• **OBJECTIVE**
Reproduce the following listing verbatim, line for line, from beginning to end.

***** INPUT *****

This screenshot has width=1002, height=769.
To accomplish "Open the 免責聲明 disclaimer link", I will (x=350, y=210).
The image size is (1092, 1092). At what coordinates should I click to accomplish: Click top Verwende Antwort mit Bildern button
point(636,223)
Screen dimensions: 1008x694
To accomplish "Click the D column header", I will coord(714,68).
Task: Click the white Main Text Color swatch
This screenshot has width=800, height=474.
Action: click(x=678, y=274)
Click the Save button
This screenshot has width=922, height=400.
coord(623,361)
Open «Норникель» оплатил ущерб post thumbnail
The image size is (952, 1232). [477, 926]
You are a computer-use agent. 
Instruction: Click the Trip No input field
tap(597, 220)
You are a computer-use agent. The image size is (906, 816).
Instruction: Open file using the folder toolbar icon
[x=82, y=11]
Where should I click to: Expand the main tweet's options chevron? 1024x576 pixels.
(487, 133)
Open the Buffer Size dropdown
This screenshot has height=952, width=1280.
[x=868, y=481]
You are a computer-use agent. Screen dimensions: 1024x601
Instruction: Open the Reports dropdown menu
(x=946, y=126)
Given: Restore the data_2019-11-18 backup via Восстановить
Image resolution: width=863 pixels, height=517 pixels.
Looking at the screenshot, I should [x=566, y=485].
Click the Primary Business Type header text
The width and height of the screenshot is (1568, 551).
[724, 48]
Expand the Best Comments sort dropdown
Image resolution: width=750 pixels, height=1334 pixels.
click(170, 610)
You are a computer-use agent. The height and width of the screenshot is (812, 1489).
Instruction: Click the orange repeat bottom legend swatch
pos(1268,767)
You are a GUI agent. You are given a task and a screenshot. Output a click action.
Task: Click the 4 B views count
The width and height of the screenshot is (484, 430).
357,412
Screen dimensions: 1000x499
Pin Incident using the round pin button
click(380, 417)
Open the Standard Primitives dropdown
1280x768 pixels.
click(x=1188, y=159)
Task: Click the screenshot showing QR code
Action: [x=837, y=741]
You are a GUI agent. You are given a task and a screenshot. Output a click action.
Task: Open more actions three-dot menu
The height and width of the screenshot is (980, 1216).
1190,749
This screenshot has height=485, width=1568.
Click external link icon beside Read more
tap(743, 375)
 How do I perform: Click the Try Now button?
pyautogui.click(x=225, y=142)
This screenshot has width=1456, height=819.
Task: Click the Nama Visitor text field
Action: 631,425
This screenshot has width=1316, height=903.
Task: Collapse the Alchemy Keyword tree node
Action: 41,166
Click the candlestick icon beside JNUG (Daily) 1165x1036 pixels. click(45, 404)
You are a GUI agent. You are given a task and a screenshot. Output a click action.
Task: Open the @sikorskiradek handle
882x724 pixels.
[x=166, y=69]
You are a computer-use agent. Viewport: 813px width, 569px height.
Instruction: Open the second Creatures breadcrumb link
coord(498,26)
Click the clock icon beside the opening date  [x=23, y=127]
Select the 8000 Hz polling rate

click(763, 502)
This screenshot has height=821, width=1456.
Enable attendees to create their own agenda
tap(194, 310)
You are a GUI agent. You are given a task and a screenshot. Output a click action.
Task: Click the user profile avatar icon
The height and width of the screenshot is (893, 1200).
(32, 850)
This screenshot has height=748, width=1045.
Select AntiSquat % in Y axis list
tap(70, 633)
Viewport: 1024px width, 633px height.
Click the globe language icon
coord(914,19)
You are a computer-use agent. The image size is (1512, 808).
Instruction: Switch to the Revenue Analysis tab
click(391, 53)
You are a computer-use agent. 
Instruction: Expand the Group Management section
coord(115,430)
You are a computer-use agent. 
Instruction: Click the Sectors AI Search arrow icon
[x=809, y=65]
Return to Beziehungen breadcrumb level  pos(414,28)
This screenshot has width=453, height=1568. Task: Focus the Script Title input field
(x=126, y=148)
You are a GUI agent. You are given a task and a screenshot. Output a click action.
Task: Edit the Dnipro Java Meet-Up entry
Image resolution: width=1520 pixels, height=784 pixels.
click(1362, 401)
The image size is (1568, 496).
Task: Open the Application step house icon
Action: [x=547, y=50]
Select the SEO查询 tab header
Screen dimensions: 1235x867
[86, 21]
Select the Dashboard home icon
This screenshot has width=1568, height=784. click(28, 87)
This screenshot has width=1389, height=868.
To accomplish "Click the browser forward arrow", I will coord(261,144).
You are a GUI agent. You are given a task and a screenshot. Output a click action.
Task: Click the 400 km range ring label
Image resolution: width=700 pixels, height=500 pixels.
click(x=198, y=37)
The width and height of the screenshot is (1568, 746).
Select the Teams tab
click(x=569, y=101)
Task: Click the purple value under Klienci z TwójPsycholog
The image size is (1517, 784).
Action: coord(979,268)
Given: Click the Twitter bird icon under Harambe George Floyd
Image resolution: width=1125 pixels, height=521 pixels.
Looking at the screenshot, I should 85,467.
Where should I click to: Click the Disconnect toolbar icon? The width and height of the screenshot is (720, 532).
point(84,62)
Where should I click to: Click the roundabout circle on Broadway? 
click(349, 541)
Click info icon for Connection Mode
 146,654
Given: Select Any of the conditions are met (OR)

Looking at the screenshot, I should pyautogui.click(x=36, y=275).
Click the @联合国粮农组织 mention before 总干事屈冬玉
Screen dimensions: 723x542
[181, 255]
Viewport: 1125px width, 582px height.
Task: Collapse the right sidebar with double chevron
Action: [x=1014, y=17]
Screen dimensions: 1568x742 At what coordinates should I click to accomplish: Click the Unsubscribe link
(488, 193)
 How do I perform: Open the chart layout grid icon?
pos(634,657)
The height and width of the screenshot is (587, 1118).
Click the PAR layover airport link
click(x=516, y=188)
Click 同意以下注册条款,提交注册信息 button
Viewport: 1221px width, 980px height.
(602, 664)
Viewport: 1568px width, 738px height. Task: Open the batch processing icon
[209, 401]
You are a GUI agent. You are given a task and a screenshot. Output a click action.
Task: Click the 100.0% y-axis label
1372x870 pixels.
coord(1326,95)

*****

• **THE RESULT**
This screenshot has width=1002, height=769.
To accomplish "Open the 免責聲明 disclaimer link", I will (x=350, y=210).
The image size is (1092, 1092). At what coordinates should I click to accomplish: Click top Verwende Antwort mit Bildern button
point(636,223)
Screen dimensions: 1008x694
To accomplish "Click the D column header", I will coord(714,68).
Task: Click the white Main Text Color swatch
This screenshot has width=800, height=474.
Action: click(x=678, y=274)
Click the Save button
This screenshot has width=922, height=400.
coord(623,361)
Open «Норникель» оплатил ущерб post thumbnail
The image size is (952, 1232). [477, 926]
You are a computer-use agent. 
Instruction: Click the Trip No input field
tap(597, 220)
You are a computer-use agent. The image size is (906, 816).
Instruction: Open file using the folder toolbar icon
[x=82, y=11]
Where should I click to: Expand the main tweet's options chevron? 1024x576 pixels.
(487, 133)
Open the Buffer Size dropdown
This screenshot has height=952, width=1280.
[x=868, y=481]
You are a computer-use agent. Screen dimensions: 1024x601
Instruction: Open the Reports dropdown menu
(x=946, y=126)
Given: Restore the data_2019-11-18 backup via Восстановить
Image resolution: width=863 pixels, height=517 pixels.
Looking at the screenshot, I should [x=566, y=485].
Click the Primary Business Type header text
The width and height of the screenshot is (1568, 551).
[724, 48]
Expand the Best Comments sort dropdown
Image resolution: width=750 pixels, height=1334 pixels.
click(170, 610)
You are a computer-use agent. The height and width of the screenshot is (812, 1489).
Instruction: Click the orange repeat bottom legend swatch
pos(1268,767)
You are a GUI agent. You are given a task and a screenshot. Output a click action.
Task: Click the 4 B views count
The width and height of the screenshot is (484, 430).
357,412
Screen dimensions: 1000x499
Pin Incident using the round pin button
click(380, 417)
Open the Standard Primitives dropdown
1280x768 pixels.
click(x=1188, y=159)
Task: Click the screenshot showing QR code
Action: [x=837, y=741]
You are a GUI agent. You are given a task and a screenshot. Output a click action.
Task: Open more actions three-dot menu
The height and width of the screenshot is (980, 1216).
1190,749
This screenshot has height=485, width=1568.
Click external link icon beside Read more
tap(743, 375)
 How do I perform: Click the Try Now button?
pyautogui.click(x=225, y=142)
This screenshot has width=1456, height=819.
Task: Click the Nama Visitor text field
Action: 631,425
This screenshot has width=1316, height=903.
Task: Collapse the Alchemy Keyword tree node
Action: 41,166
Click the candlestick icon beside JNUG (Daily) 1165x1036 pixels. click(45, 404)
You are a GUI agent. You are given a task and a screenshot. Output a click action.
Task: Open the @sikorskiradek handle
882x724 pixels.
[x=166, y=69]
You are a computer-use agent. Viewport: 813px width, 569px height.
Instruction: Open the second Creatures breadcrumb link
coord(498,26)
Click the clock icon beside the opening date  [x=23, y=127]
Select the 8000 Hz polling rate

click(763, 502)
This screenshot has height=821, width=1456.
Enable attendees to create their own agenda
tap(194, 310)
You are a GUI agent. You are given a task and a screenshot. Output a click action.
Task: Click the user profile avatar icon
The height and width of the screenshot is (893, 1200).
(32, 850)
This screenshot has height=748, width=1045.
Select AntiSquat % in Y axis list
tap(70, 633)
Viewport: 1024px width, 633px height.
Click the globe language icon
coord(914,19)
You are a computer-use agent. The image size is (1512, 808).
Instruction: Switch to the Revenue Analysis tab
click(391, 53)
You are a computer-use agent. 
Instruction: Expand the Group Management section
coord(115,430)
You are a computer-use agent. 
Instruction: Click the Sectors AI Search arrow icon
[x=809, y=65]
Return to Beziehungen breadcrumb level  pos(414,28)
This screenshot has width=453, height=1568. Task: Focus the Script Title input field
(x=126, y=148)
You are a GUI agent. You are given a task and a screenshot. Output a click action.
Task: Edit the Dnipro Java Meet-Up entry
Image resolution: width=1520 pixels, height=784 pixels.
click(1362, 401)
The image size is (1568, 496).
Task: Open the Application step house icon
Action: [x=547, y=50]
Select the SEO查询 tab header
Screen dimensions: 1235x867
[86, 21]
Select the Dashboard home icon
This screenshot has width=1568, height=784. click(28, 87)
This screenshot has width=1389, height=868.
To accomplish "Click the browser forward arrow", I will coord(261,144).
You are a GUI agent. You are given a task and a screenshot. Output a click action.
Task: Click the 400 km range ring label
Image resolution: width=700 pixels, height=500 pixels.
click(x=198, y=37)
The width and height of the screenshot is (1568, 746).
Select the Teams tab
click(x=569, y=101)
Task: Click the purple value under Klienci z TwójPsycholog
The image size is (1517, 784).
Action: coord(979,268)
Given: Click the Twitter bird icon under Harambe George Floyd
Image resolution: width=1125 pixels, height=521 pixels.
Looking at the screenshot, I should 85,467.
Where should I click to: Click the Disconnect toolbar icon? The width and height of the screenshot is (720, 532).
point(84,62)
Where should I click to: Click the roundabout circle on Broadway? 
click(349, 541)
Click info icon for Connection Mode
 146,654
Given: Select Any of the conditions are met (OR)

Looking at the screenshot, I should pyautogui.click(x=36, y=275).
Click the @联合国粮农组织 mention before 总干事屈冬玉
Screen dimensions: 723x542
[181, 255]
Viewport: 1125px width, 582px height.
Task: Collapse the right sidebar with double chevron
Action: [x=1014, y=17]
Screen dimensions: 1568x742 At what coordinates should I click to accomplish: Click the Unsubscribe link
(488, 193)
 How do I perform: Open the chart layout grid icon?
pos(634,657)
The height and width of the screenshot is (587, 1118).
Click the PAR layover airport link
click(x=516, y=188)
Click 同意以下注册条款,提交注册信息 button
Viewport: 1221px width, 980px height.
(602, 664)
Viewport: 1568px width, 738px height. Task: Open the batch processing icon
[209, 401]
You are a GUI agent. You are given a task and a screenshot. Output a click action.
Task: Click the 100.0% y-axis label
1372x870 pixels.
coord(1326,95)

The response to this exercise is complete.